Les réunions dont il est question dans le rapport antérieur dont vous avez entendu parlé, se sont déroulées à Providence, à Simpson et à Fort Vrille. Mais on n'a fait que nous lire des rapports, on nous a rendu compte de ce qui se passait. Ça, ce n'est pas de la consultation.

Dans la proposition, vous constaterez que la part du gouvernement est de 50 p. 100, ce qui est censé représenter 25 p. 100 pour le Canada et 25 p. 100 pour les Territoires du Nord-Ouest. Mais comme on vient de vous le dire, le Canada et les Territoires du Nord-Ouest sont la même chose. À eux deux, ils ont 50 p. 100. Maintenant, si vous prenez la ventilation pour l'autre côté, il y a au moins six groupes autochtones. Donc, chacun a moins de 10 p. 100. On ne peut plus parler de compétence sur nos terres.

D'aucuns disent qu'il est important de conserver la vallée du Mackenzie dans un seul «régime», de gestion. La vallée du Mackenzie traverse le nord de la Saskatchewan, l'Alberta, la Colombie-Britannique et la partie sud du Yukon. Ce voeu ne nous concerne pas. Il ne concerne pas non plus le Parc national Wood Buffalo, qui fait partie de la région où se trouvent nos terres traditionnelles.

On ne peut pas prétendre qu'il est nécessaire d'avoir une approche commune pour protéger la terre et l'environnement alors qu'il existe maintenant toute une multitude d'approches.

Dans le Deh Cho, nous sommes arrosés par les affluents qui traversent toutes ces régions. Les régions du Sahtu et des Gwich'in se trouvent en aval des affluents qui traversent toutes ces autres provinces et tous ces autres territoires.

Donc, je réfute l'argument voulant qu'il faille s'en tenir à une seule approche. Les choses sont tellement dispersées et tellement incohérentes, que c'est sans importance.

Merci.

Le président: Merci.

Chef Antoine.

M. Gerald Antoine: Je voulais dire qu'un des objectifs des Dénés le long de la vallée du Mackenzie est de parvenir, avec le gouvernement du Canada, à un accord favorisant la cohésion. M. Lamothe vous a brièvement rappelé l'histoire de la Indian Brotherhood et de la nation dénée. C'est comme cela que les choses se sont passées. En 1990, nous avons refusé toute la notion d'extinction de nos droits; nous n'avons pas accepté cette proposition globale. Le gouvernement fédéral est ensuite revenu à la charge en disant qu'il réglerait les divers dossiers sur une base individuelle; nous avons conclu certains accords. À présent, ils disent: tout cela est très bien, mais nous avons besoin d'autres choses.

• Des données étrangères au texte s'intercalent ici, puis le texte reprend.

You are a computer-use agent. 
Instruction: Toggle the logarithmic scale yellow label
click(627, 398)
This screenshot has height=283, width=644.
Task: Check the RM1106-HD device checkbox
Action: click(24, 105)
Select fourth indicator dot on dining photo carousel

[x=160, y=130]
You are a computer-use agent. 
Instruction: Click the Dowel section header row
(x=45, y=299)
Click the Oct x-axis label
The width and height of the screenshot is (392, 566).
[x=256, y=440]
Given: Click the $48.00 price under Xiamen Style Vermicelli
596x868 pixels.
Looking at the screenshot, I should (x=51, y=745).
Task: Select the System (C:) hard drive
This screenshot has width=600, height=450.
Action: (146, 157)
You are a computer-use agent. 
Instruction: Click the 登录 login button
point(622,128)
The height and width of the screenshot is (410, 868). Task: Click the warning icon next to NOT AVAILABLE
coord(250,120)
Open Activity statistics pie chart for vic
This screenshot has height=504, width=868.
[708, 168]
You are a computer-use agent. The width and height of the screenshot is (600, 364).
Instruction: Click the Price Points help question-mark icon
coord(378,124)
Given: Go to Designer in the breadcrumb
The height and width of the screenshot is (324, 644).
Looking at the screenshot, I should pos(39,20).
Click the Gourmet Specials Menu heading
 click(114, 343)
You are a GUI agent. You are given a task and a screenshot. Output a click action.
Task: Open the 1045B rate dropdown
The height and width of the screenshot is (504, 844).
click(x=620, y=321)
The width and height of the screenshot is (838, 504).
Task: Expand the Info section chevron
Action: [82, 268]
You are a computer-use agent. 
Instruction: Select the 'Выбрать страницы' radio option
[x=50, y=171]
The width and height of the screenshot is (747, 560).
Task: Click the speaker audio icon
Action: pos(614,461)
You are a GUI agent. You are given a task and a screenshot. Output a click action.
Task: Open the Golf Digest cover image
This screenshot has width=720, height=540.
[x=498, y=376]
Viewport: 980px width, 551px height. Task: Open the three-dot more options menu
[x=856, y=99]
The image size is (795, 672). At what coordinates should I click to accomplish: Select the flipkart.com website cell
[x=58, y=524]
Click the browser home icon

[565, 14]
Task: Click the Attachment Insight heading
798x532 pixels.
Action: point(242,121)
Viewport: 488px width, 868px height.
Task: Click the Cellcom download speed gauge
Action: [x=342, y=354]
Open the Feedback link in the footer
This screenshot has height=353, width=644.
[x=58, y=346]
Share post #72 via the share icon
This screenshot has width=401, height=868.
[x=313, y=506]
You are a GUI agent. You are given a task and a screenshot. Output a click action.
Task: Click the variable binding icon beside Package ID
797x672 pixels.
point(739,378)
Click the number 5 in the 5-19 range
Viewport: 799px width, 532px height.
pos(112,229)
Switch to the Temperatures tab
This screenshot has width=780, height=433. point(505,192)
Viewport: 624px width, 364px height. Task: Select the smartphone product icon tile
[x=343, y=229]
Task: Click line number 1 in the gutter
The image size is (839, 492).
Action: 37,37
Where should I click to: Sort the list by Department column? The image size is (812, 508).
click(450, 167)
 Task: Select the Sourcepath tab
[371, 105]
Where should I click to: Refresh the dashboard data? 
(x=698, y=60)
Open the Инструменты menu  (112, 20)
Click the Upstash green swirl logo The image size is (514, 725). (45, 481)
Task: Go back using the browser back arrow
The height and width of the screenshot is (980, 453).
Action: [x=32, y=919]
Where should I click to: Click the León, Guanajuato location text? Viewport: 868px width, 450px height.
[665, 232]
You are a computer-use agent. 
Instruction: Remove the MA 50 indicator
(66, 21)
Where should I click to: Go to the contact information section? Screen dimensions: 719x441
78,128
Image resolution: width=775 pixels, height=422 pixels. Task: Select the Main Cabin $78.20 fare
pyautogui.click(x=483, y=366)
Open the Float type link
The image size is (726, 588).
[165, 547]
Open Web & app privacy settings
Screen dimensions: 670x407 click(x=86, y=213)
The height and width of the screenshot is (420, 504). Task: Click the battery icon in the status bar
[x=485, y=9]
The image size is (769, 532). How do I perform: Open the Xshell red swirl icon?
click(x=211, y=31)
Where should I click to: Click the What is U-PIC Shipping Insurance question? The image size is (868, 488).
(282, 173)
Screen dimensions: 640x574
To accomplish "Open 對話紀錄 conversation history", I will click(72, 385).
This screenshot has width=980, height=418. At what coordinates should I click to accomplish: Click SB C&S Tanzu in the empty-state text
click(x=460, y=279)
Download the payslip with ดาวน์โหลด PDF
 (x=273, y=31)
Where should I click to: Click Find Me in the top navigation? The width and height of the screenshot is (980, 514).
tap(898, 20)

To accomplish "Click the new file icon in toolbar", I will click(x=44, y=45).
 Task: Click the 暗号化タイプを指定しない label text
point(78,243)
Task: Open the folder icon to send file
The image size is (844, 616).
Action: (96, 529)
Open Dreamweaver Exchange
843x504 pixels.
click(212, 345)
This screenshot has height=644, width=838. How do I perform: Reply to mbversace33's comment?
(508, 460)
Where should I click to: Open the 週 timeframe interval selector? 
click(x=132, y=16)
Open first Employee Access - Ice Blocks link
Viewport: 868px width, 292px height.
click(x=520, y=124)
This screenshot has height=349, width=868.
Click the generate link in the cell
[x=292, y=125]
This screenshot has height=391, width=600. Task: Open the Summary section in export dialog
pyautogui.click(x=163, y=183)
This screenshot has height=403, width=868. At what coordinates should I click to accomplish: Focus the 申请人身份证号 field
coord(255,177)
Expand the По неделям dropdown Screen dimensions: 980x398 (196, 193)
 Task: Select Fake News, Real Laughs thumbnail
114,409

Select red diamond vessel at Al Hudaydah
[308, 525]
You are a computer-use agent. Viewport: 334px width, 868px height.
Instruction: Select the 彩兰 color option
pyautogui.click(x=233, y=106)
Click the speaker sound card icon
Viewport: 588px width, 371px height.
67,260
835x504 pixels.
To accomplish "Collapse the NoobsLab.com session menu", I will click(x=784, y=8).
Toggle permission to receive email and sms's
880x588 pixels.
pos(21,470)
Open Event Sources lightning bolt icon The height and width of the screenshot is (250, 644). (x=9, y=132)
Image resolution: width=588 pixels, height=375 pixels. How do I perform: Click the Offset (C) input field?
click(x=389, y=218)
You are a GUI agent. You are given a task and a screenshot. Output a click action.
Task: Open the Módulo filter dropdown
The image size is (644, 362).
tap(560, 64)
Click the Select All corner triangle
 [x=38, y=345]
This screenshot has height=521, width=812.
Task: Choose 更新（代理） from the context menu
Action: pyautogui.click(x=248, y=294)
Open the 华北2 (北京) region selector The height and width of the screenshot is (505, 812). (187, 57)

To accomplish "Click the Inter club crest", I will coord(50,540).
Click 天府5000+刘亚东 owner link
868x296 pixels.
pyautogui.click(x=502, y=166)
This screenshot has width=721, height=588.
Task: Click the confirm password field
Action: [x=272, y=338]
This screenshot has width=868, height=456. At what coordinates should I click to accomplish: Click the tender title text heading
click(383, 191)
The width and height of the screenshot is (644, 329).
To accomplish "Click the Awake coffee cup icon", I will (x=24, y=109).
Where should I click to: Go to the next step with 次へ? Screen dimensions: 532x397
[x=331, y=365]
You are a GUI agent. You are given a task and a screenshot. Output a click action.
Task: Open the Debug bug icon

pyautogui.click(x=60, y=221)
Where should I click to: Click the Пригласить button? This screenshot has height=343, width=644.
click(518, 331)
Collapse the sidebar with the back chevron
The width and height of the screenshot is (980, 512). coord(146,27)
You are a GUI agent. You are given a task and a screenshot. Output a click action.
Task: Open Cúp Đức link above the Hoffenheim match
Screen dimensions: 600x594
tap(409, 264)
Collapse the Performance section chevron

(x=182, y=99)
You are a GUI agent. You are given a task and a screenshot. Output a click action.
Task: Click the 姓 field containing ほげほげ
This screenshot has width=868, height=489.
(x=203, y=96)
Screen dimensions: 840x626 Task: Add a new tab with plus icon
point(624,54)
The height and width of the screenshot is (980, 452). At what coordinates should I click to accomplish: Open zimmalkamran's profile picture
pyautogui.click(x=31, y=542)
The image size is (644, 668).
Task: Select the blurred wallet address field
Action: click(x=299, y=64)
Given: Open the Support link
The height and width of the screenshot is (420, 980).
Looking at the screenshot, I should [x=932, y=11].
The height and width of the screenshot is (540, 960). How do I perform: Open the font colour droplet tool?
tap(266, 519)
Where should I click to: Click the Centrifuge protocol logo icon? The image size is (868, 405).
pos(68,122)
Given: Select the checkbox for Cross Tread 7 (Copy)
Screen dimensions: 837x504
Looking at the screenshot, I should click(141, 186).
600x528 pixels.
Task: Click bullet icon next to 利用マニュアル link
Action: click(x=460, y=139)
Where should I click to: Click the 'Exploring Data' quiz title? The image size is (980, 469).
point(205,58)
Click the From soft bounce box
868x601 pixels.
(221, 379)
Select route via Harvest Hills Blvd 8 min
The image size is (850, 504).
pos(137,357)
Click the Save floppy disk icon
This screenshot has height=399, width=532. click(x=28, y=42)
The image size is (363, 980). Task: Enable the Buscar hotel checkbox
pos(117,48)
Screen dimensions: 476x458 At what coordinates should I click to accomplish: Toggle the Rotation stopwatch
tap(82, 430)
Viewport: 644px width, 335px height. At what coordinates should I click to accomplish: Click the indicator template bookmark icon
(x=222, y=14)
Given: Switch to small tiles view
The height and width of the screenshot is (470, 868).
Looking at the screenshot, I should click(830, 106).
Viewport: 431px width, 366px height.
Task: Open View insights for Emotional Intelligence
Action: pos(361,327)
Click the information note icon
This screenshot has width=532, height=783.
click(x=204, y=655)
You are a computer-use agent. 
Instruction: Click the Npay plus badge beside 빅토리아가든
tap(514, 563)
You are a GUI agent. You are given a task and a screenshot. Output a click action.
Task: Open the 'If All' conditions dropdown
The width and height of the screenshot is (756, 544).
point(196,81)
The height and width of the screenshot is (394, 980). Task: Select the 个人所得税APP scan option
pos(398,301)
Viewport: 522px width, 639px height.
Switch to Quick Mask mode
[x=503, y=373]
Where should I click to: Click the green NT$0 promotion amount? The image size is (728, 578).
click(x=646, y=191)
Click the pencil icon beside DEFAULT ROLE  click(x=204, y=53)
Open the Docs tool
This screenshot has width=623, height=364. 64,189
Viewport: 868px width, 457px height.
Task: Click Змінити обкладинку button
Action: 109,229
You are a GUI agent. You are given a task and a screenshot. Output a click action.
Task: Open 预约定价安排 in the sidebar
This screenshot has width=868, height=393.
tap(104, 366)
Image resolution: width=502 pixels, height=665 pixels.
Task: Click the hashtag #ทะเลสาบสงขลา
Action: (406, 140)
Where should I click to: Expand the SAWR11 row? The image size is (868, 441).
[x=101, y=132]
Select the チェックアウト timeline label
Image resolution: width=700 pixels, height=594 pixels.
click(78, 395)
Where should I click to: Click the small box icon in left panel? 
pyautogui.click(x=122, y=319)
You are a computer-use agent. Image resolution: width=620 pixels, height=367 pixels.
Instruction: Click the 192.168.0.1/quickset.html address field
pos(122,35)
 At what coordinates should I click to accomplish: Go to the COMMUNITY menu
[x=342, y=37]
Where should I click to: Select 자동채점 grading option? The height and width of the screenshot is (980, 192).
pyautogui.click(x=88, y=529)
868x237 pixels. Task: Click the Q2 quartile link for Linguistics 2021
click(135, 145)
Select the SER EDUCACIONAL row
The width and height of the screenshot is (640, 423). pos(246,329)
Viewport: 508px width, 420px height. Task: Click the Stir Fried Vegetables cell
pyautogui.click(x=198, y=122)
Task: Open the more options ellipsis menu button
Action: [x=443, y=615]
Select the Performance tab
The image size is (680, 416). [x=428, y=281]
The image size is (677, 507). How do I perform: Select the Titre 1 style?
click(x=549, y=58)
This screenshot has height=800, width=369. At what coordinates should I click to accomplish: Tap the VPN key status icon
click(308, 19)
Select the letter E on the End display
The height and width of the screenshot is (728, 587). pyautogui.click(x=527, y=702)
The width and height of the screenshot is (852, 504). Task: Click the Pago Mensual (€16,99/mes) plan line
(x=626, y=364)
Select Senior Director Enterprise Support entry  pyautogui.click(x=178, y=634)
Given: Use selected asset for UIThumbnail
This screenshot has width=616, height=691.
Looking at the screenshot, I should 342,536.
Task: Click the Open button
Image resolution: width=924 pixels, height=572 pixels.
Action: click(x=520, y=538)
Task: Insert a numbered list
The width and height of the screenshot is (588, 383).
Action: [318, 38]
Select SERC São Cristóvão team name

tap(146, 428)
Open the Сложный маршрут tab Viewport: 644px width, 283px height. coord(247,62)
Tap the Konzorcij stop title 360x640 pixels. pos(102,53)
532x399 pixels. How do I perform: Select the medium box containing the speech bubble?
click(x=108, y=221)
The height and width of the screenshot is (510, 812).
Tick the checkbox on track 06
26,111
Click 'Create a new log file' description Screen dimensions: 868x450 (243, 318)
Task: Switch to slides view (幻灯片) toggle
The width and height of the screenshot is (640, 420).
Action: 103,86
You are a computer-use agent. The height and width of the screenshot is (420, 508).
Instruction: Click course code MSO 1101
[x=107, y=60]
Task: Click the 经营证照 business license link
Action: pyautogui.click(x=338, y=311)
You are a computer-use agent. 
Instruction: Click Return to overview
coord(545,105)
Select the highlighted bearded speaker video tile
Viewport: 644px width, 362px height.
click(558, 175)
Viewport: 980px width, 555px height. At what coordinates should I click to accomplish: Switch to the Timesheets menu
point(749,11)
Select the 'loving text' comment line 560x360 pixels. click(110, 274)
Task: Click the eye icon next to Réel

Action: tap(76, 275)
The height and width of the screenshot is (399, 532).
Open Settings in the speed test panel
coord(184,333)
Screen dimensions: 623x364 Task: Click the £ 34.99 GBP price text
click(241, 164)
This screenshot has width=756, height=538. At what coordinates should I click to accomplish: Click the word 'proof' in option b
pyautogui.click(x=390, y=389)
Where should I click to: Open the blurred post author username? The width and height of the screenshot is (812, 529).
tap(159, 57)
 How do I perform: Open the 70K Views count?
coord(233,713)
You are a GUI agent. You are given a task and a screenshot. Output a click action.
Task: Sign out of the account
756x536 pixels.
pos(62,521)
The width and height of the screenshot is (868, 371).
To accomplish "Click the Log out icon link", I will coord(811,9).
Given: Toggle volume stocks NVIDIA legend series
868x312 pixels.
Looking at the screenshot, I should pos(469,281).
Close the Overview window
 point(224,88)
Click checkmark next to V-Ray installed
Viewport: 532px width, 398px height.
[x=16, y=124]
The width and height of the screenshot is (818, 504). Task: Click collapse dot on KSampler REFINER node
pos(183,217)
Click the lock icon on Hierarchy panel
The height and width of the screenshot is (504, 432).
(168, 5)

Eh bien, ce n'est pas parfait du tout. Au début, notre intention était d'élaborer une entente collective. Mais voilà, le gouvernement fédéral ne s'est pas comporté de façon honorable dans l'application de cet arrangement. Il a recours à une loi pour essayer de... Je ne sais pas quelle est son intention, mais ce n'est pas bien, ce n'est pas honorable. Nous prétendons qu'il s'agit de quelque chose de très fondamental... Dans la loi qu'il propose, le gouvernement fédéral veut changer avec nous ses relations par traité, telles que les avaient comprises nos ancêtres. Mais cela ne peut être changé, sinon, ce sont nos droits de traité qui changent aussi. Or, nous ne voulons pas qu'ils changent, parce que nous ne pouvons pas renoncer aux traités dont nos anciens ont parlé; il faut que ce soit une situation où tout le monde gagne. Or, avec cette loi, ce ne sera pas le cas, tout le monde va y perdre, vous comme nous.

• 1315

Voilà pourquoi nous avons été cohérents dans notre opposition à cette loi. Dans la précédente tentative d'adoption d'une loi—qui est morte au feuilleton à cause des élections—nous avons dit aux gens qui nous ont consultés que nous ne voulions pas de leurs lois. D'autres régions, dans le même secteur que le nôtre, ne voulaient pas non plus de ce texte de loi, et les gens se sont fait entendre. Le gouvernement, une fois de plus, essaie de faire adopter un texte, mais il y inclut d'autres petites choses auxquelles nous sommes opposés.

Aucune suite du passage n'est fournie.